Ok, I think it would be more effective for me then if you started with what you cared about and why you cared about it.
So your frustration is with blogs, written by people who are paid in proportion to how angry or scared they make their readers, using Facebook as a stalking horse to drive page views? I can certainly understand if that is the case, why not say that?
Instead you said this : "The root of this problem is core to the DNA of Silicon Valley types. "
You didn't say the people who blog about Silicon valley (heck they may not even live here) you just said "Silicon Valley Types" which covers a lot of people, many of whom like the folks who founded Y-Combinator probably don't think of themselves a collective that "These character flaws are why we (the collective known as Silicon Valley) thought that a company with piss-poor revenues could IPO at an overpriced valuation, and have the same fan fare for over-valuation as it did in the valley. "
You impeach yourself by calling Facebook's revenue 'piss poor', it isn't, and then accuse "us", those who live in Silicon valley, with 'over valuing' when in fact that was the work of a collection of banks, based primarily in New York city.

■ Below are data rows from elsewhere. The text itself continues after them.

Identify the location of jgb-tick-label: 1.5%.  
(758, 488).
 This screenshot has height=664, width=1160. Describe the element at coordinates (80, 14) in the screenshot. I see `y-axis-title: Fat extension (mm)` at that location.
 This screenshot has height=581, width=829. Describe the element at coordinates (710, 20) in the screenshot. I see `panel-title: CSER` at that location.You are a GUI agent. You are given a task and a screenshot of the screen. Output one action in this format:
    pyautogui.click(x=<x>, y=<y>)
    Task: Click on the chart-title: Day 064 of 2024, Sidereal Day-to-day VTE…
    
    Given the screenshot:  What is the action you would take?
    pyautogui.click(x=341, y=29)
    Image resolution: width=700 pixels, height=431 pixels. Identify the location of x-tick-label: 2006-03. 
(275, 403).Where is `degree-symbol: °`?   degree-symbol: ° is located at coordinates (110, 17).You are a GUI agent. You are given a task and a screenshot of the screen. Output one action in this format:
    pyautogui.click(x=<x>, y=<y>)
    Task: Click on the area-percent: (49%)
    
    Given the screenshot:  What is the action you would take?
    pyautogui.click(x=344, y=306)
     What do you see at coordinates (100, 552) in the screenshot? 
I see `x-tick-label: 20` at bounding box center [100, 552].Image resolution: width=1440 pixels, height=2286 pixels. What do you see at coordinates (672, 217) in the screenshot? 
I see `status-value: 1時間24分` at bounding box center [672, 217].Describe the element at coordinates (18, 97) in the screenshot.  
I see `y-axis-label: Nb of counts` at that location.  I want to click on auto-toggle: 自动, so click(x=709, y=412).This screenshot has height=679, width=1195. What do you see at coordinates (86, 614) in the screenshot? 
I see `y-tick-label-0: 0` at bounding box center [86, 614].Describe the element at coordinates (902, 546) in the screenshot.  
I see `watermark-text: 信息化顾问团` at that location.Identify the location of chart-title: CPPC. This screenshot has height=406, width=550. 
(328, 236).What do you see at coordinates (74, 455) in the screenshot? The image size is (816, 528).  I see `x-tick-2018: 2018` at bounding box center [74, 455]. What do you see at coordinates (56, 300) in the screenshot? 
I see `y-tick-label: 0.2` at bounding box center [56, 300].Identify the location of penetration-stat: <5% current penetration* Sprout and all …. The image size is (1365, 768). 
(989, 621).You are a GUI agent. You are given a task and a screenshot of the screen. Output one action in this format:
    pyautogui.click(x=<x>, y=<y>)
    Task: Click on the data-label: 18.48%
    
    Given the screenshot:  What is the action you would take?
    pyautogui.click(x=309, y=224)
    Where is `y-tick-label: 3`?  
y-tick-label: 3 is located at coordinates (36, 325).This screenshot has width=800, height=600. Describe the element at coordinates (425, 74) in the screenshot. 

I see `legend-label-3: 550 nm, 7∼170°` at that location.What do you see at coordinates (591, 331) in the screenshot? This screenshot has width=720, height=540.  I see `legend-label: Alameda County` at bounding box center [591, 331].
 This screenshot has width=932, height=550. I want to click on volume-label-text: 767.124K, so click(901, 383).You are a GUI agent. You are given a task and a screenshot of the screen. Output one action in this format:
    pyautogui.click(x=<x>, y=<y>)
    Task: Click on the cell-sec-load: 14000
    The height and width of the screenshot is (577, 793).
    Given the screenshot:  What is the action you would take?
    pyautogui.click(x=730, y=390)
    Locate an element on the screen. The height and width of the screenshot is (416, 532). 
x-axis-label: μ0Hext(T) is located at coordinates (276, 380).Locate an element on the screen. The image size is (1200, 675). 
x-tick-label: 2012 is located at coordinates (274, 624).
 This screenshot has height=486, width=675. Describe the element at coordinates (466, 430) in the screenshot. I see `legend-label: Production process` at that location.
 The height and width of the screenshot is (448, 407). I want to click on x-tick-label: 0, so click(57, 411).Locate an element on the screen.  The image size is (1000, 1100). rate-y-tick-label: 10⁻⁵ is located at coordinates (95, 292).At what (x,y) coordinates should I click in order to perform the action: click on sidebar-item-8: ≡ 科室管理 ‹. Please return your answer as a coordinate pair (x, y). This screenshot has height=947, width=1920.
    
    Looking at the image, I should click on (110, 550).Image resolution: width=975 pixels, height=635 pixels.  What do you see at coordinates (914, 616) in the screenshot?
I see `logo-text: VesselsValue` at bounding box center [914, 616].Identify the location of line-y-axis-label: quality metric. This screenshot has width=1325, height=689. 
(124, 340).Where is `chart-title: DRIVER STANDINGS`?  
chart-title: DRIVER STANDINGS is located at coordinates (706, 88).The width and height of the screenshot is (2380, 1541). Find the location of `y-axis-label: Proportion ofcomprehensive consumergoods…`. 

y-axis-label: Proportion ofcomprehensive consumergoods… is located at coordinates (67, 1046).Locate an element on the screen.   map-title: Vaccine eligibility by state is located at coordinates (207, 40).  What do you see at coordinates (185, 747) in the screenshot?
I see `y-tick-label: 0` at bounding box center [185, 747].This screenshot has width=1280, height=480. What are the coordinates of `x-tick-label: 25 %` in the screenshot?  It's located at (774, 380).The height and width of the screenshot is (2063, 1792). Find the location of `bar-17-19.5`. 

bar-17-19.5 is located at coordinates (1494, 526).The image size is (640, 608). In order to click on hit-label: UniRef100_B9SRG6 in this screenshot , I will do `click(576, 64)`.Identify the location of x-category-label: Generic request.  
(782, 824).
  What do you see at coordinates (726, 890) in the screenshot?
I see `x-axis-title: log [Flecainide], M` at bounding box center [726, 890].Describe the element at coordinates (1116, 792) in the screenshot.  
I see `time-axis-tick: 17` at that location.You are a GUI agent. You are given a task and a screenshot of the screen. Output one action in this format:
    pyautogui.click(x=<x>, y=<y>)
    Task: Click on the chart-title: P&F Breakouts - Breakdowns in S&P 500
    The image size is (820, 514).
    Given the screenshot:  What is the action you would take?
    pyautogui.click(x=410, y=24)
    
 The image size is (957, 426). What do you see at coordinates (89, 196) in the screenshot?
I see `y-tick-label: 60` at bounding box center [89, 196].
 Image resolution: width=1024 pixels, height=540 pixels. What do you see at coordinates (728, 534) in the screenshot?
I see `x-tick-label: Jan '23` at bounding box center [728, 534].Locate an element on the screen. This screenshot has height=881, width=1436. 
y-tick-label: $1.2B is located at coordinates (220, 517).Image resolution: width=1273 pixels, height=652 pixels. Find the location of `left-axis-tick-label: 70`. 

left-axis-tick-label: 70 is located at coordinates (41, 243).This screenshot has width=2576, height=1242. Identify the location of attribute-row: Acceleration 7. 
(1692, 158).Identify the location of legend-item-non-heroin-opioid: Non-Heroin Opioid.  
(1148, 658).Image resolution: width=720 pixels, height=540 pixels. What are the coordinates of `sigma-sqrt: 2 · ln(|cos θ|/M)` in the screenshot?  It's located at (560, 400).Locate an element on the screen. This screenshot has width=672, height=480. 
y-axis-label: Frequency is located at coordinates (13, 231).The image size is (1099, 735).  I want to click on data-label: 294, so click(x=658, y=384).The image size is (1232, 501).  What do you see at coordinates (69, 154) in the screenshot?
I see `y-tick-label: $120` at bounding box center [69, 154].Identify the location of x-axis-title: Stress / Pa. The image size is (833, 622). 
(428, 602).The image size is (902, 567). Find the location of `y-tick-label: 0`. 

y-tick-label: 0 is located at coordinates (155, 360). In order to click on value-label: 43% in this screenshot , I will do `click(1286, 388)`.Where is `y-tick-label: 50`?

I would love to hear passionate, pointed, editorial about how bankers and journalists unknowingly (or perhaps knowingly if you are the conspiracy type) in the creation of a value perception, but its a hard case to make here. There were literally years of trades in FB you could look at from SecondMarket, and there are a number of pretty cogently written analyses of their business model and the potential of their business. The Techcrunch whine about how it's not the bubble they were hoping for, and were so sure it was, will pass. And a lot of young people who weren't here for the dot com fiasco (or at least they weren't watching it closely) could learn from clear insights about what really makes a company worth a billion dollars to investors, or worth a hundred billion.
You could do that instead, start from what you care about and bring us along as readers, telling us why you care and perhaps educating us as to why we might want to care as well. That may or may not be effective, but it certainly would be less snarky I expect.